The press release announcing the withdrawal of the Registration Statement is filed as Exhibit 99.2 to this Current Report on Form 8-K.

 

Elimination of Fractional Shares

 

The Company has decided to eliminate any existing fractional shares of its common stock. Section 2-214(a)(4) of the Maryland General Corporation Law authorizes the Company to "[p]ay cash for the fair value of a fractional share of stock determined as of the time when the person entitled to receive it is determined". The Company plans to eliminate all outstanding fractional shares of common stock by paying each holder of a fractional share an amount in cash equal to the fair value of such fractional share as of the date of the payment. The fair value of each fractional share will be equal to the fraction of a share being repurchased multiplied by the closing price of the Company’s common stock on The NASDAQ Global Select Market as of the date of payment. The Company plans to eliminate its fractional shares in two steps. First, any fractional shares as of Friday, March 30, will be eliminated.

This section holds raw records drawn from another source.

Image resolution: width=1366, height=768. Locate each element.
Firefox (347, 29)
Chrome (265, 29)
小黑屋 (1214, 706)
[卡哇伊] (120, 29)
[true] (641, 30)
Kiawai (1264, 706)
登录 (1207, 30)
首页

Second, any fractional shares created as a result of the tender offer will be eliminated, if necessary.

 

 

 
 

 

Item 9.01.    Financial Statements and Exhibits.

 

(d)           Exhibits

 

Exhibit No.   Description
99.1   Press Release Announcing Preliminary Results of Modified Dutch Auction Tender Offer, dated March 29, 2012
99.2   Press Release Announcing Withdrawal of Registration Statement, dated March 29, 2012

 

 
 

 

SIGNATURES

 

Pursuant to the requirements of the Securities Exchange Act of 1934, the Registrant has duly caused this report to be signed on its behalf by the undersigned, thereunto duly authorized.

 

 

  AMERICAN REALTY CAPITAL TRUST, INC.